Roberta Vinci  10, l’arte del sorriso. Battere sul Centrale Serena, battere l’emozione e l’inglese un po’ scolastico da far ridere tutto l’Arthur Ashe, abbracciare e condividere la gioia della sua amica Flavia dopo due settimane da sogno. Roberta ci ha insegnato tanto in questo US Open: saper soffrire, saper giocare un tennis vincente di un’altra epoca, saper incassare una sconfitta e saper sorridere. Sempre. Ci togliamo il cappello in segno di profonda gratitudine.

Roger Federer  8, dategli uno Slam honoris causa. Come a Wimbledon poteva vincere e, come sull’erba inglese, ha perso in finale da Djokovic. La sua rincorsa al titolo numero 18 dello Slam è un’ardua battaglia quando di mezzo c’è il ragazzo di Belgrado.
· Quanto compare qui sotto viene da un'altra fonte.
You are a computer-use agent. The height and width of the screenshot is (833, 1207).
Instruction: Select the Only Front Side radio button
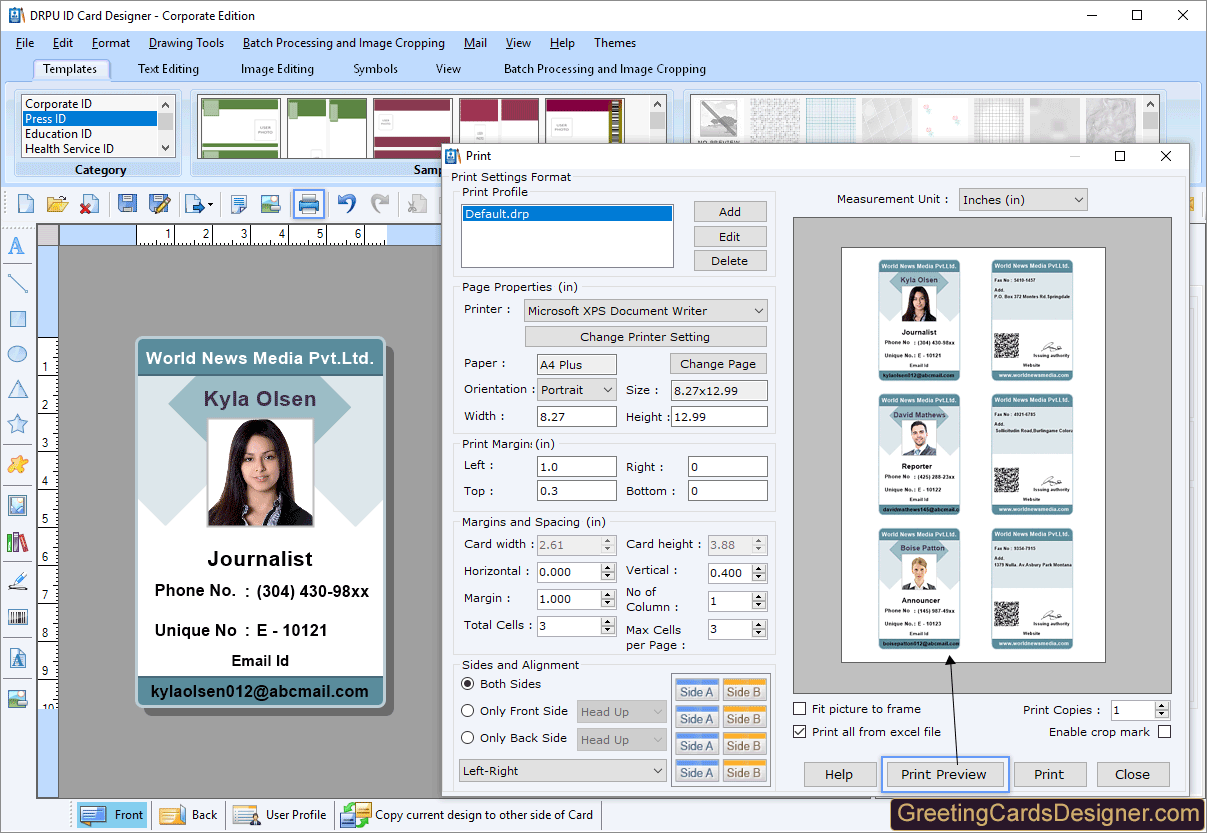pyautogui.click(x=467, y=711)
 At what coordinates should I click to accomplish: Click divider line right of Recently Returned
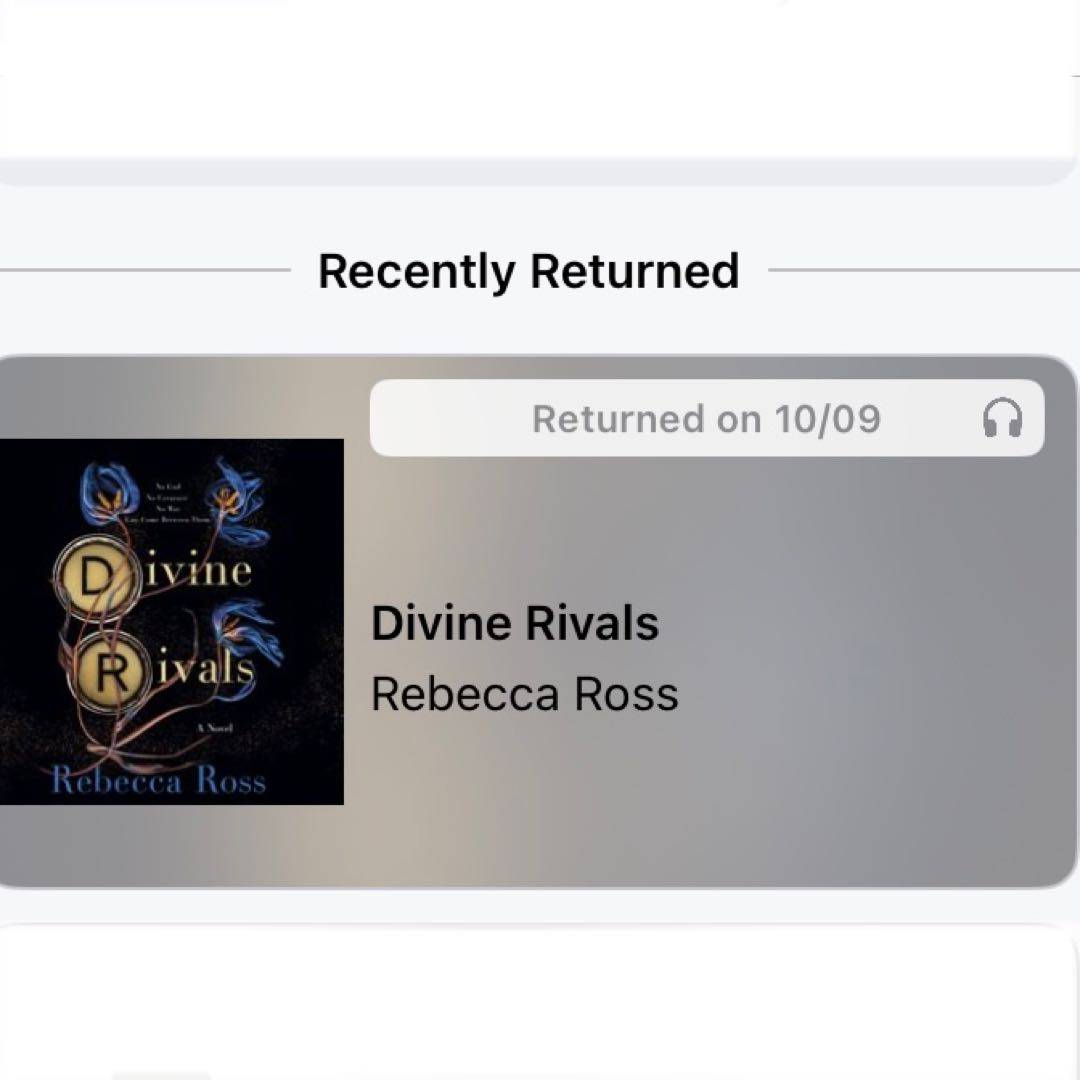[x=924, y=270]
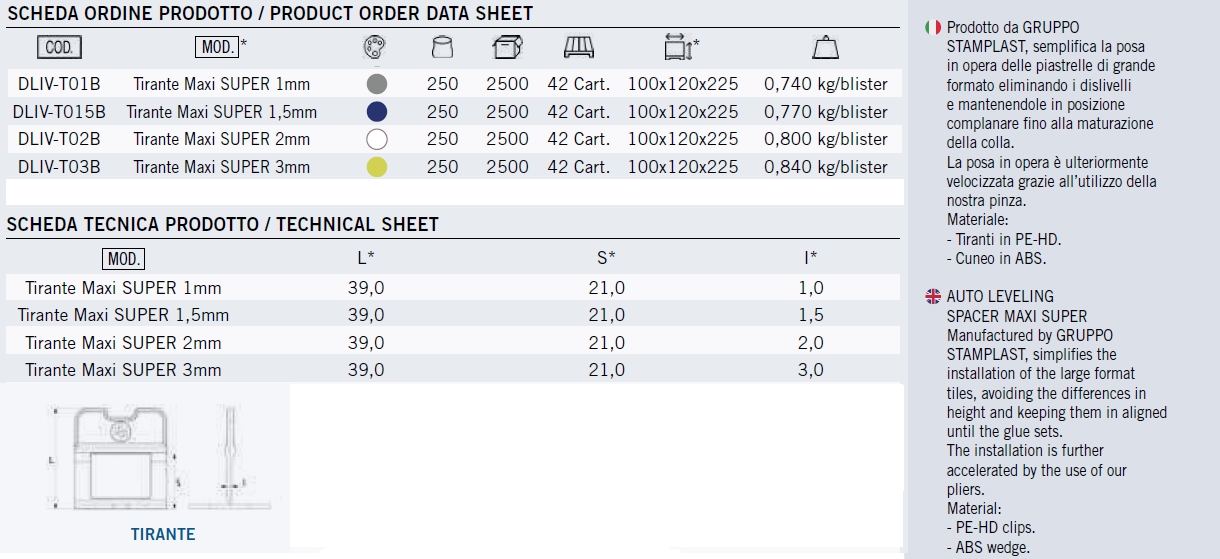Pick the yellow swatch for DLIV-T03B
The height and width of the screenshot is (559, 1220).
pos(377,167)
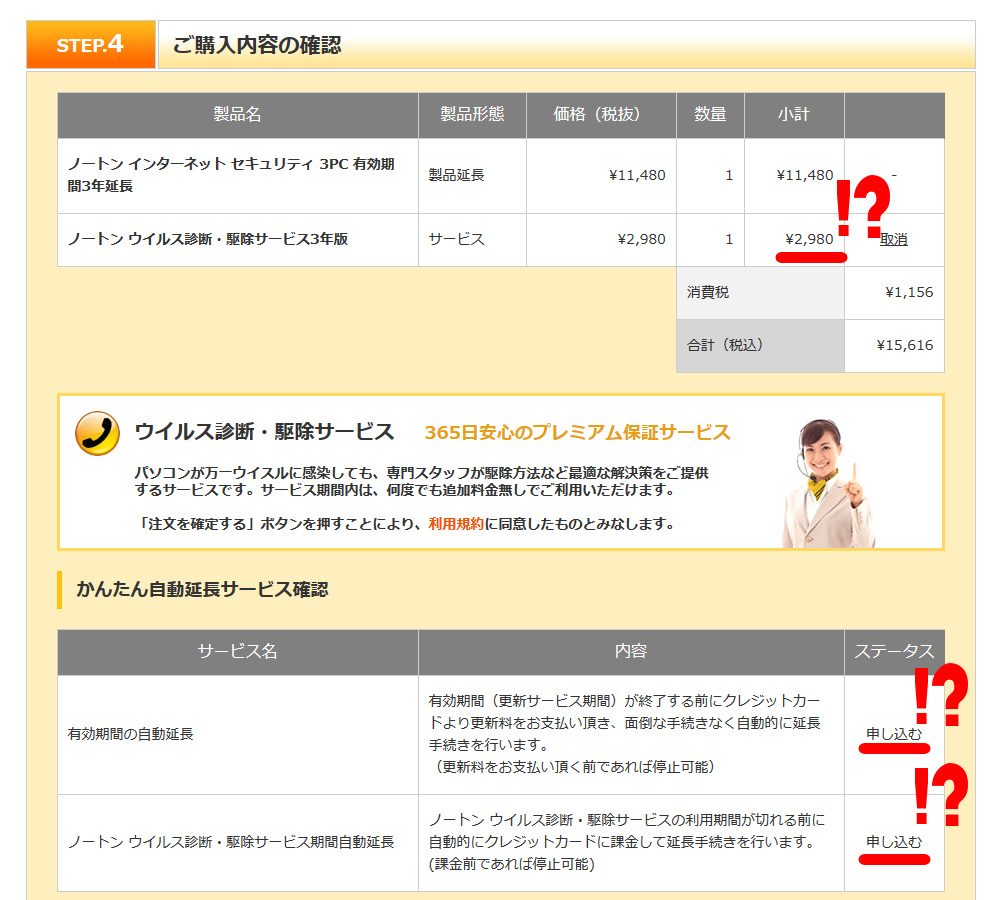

Roger ha dimostrato ancora una volta una fluidità di gioco e una bellezza estetica che meriterebbe uno Slam di diritto, honoris causa, senza nemmeno scendere in campo. Ha detto che tornerà il prossimo anno, forse sarà la sua ultima occasione prima dell’addio.

Simona Halep  5, numero due del mondo?! Lo diciamo con tutto il rispetto ma la rumena è forse la giocatrice più alta in classifica (e sopravvalutata) senza aver un briciolo di talento. Il suo tennis sembra quello di un pugile. Per fortuna che a mandarla KO ci ha pensato in semifinale Flavia da Brindisi.

La strana coppia Dimitrov-Kryrgios  2, belli senza tabellone. Idoli delle ragazzine, ricchi e talentuosi ma fuori fin da subito. Forse sarebbe meglio lasciare da parte tinte dei capelli e marca delle scarpe per dedicarsi di più agli allenamenti. Sono giovani, cresceranno.

Flavia Pennetta  10+, eterna. Vince e dice addio alla racchetta per diventare presto sposa. È entrata di diritto nella storia del tennis italiano. Il miglior modo per uscire dal campo a testa alza. Grazie Flavia, grazie per l’eternità.